• WORK INSTRUCTION: Once you find the line below that has "Where should I", output it and every line after it exactly, stopping after the line that has "Task: Open the High power profile dropdown", with no pictures.

Top of RAW DATA

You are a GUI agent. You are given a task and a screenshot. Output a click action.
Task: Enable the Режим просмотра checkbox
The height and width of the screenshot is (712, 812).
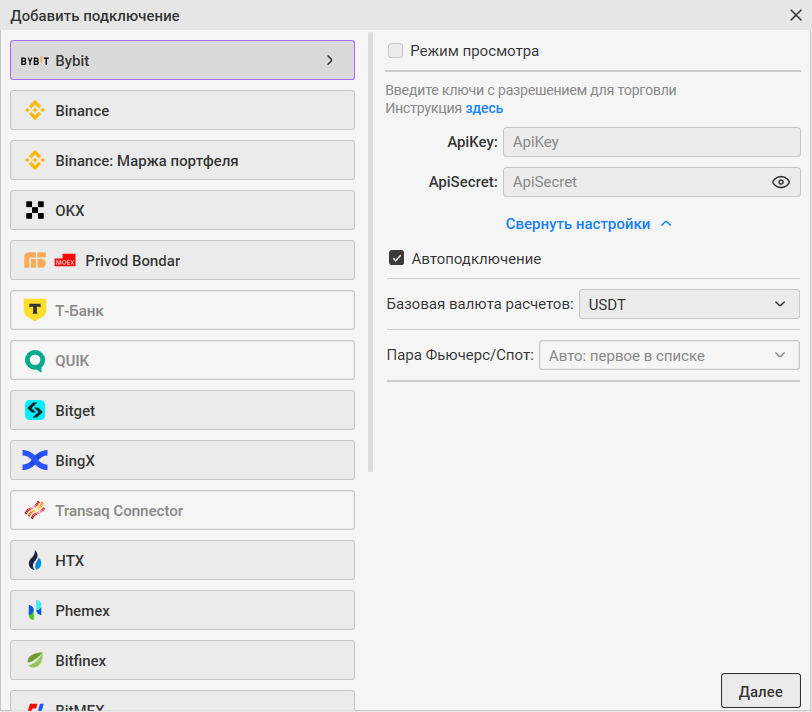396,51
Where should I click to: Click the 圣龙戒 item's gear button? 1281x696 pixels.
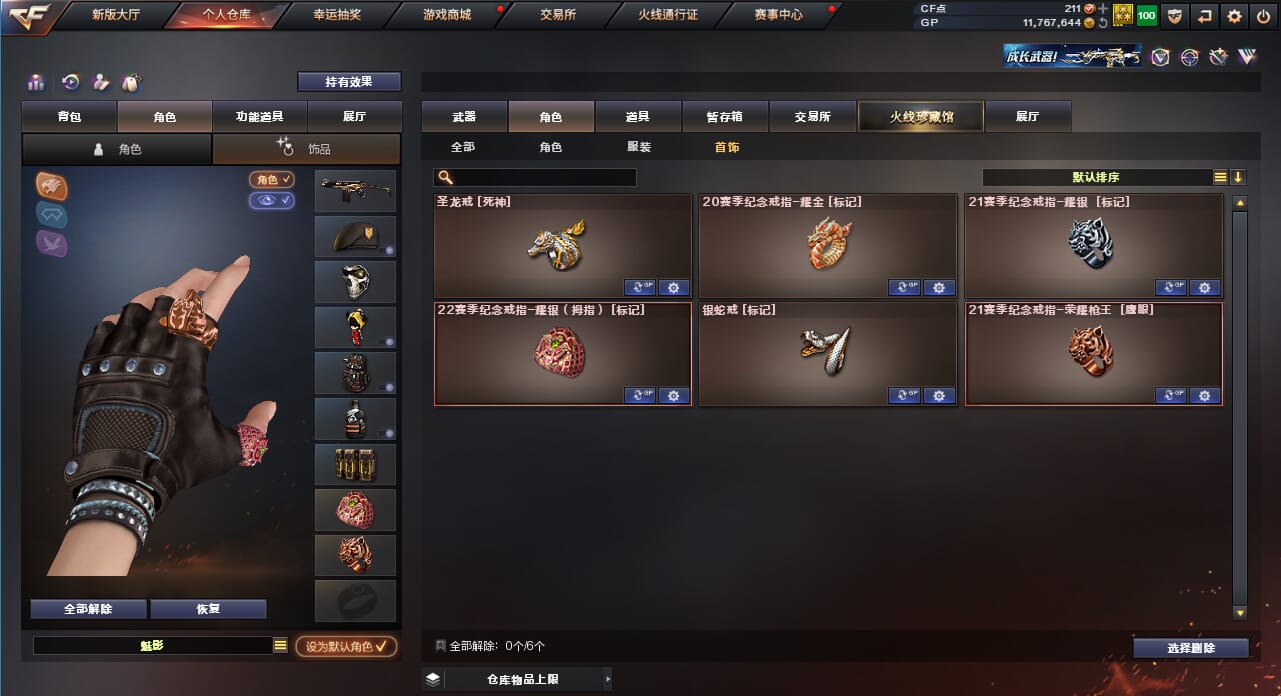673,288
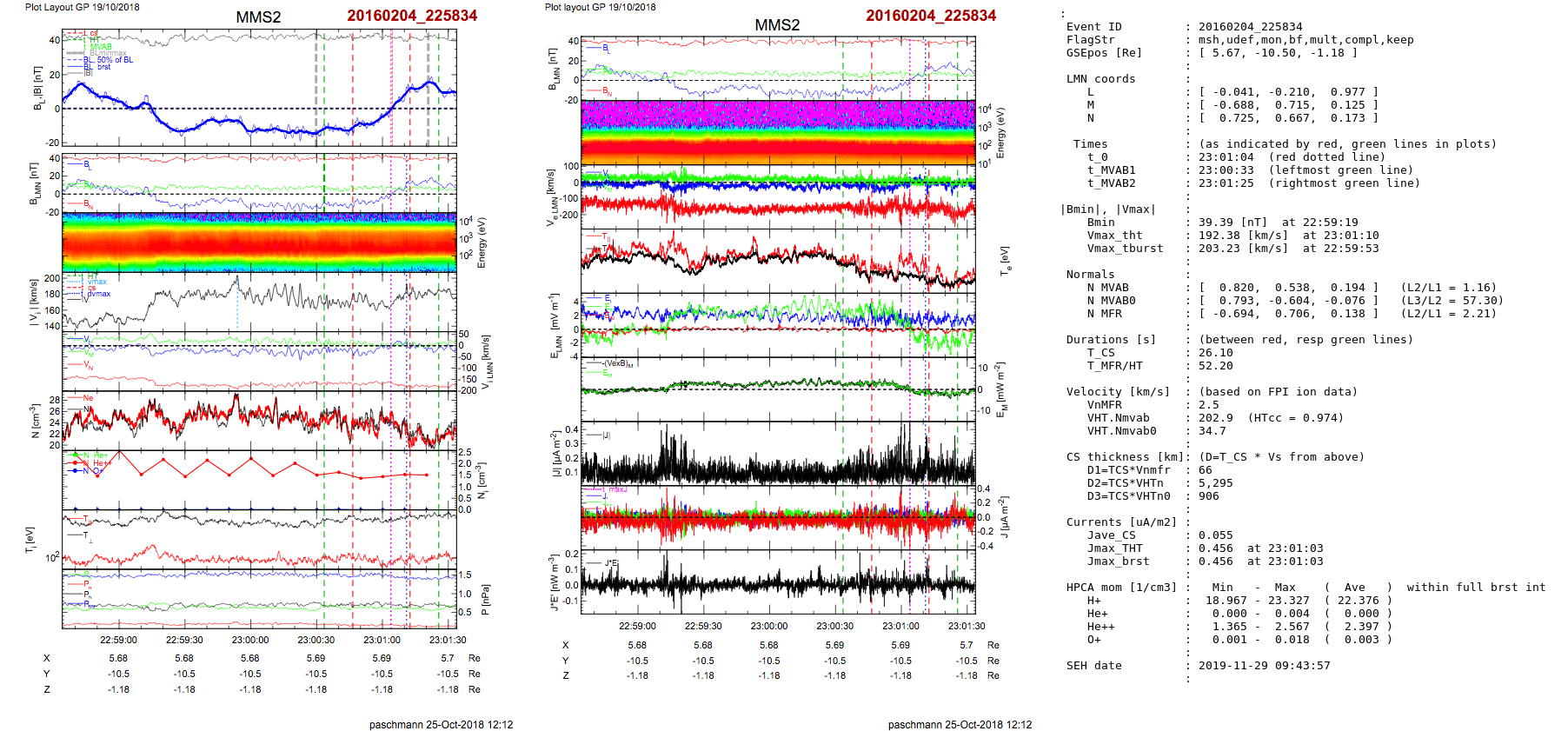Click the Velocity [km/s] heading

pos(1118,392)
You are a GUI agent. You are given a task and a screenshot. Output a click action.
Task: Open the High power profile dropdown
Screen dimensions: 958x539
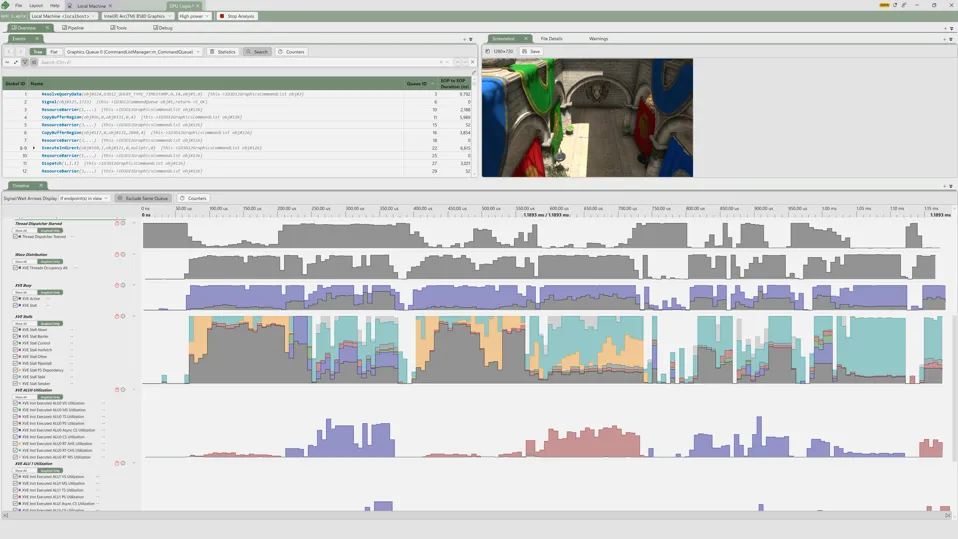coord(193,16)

Bottom of RAW DATA
Top of RAW DATA

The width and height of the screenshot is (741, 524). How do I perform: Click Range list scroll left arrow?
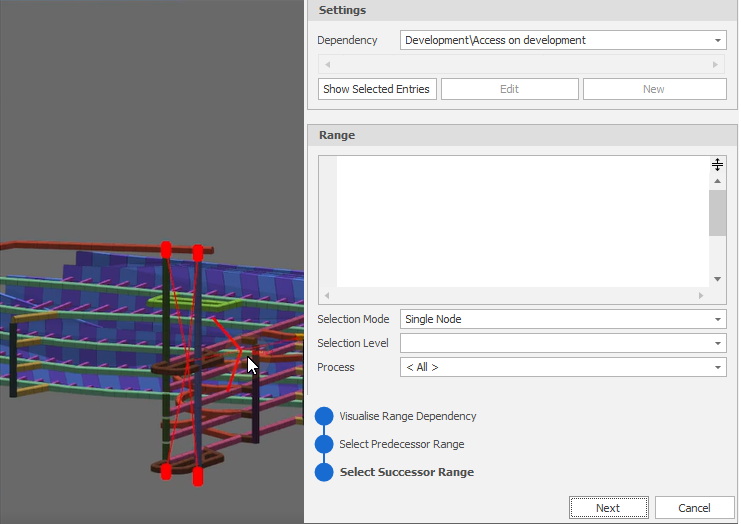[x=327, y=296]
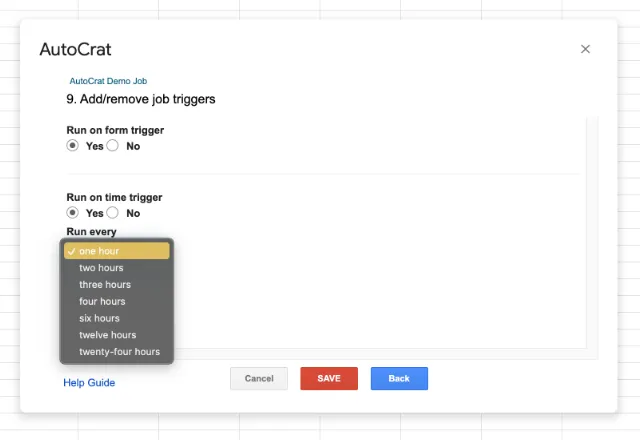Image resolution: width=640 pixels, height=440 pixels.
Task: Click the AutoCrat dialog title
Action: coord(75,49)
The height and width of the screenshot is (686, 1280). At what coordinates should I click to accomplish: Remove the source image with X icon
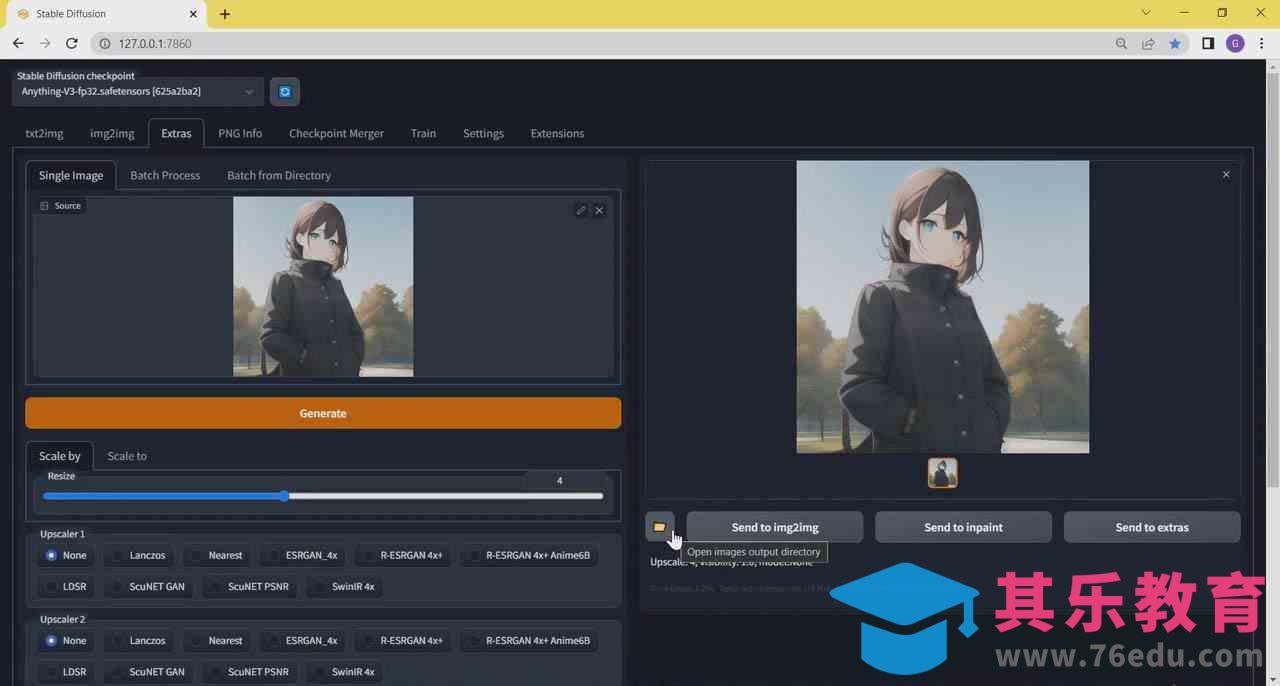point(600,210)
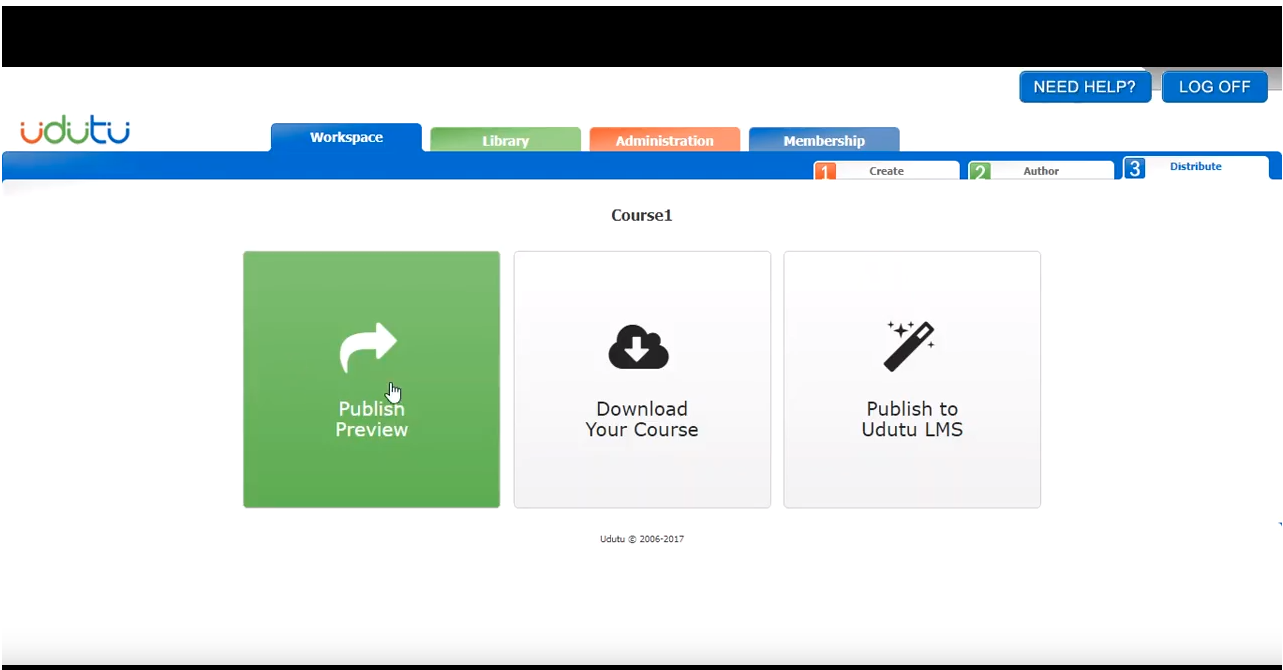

Bottom of RAW DATA

• SOLUTION FOR THIS PROBLEM:
Where should I click to: Click the 圣龙戒 item's gear button? 1281x696 pixels.
673,288
Click the Velocity [km/s] heading

pos(1118,392)
You are a GUI agent. You are given a task and a screenshot. Output a click action.
Task: Open the High power profile dropdown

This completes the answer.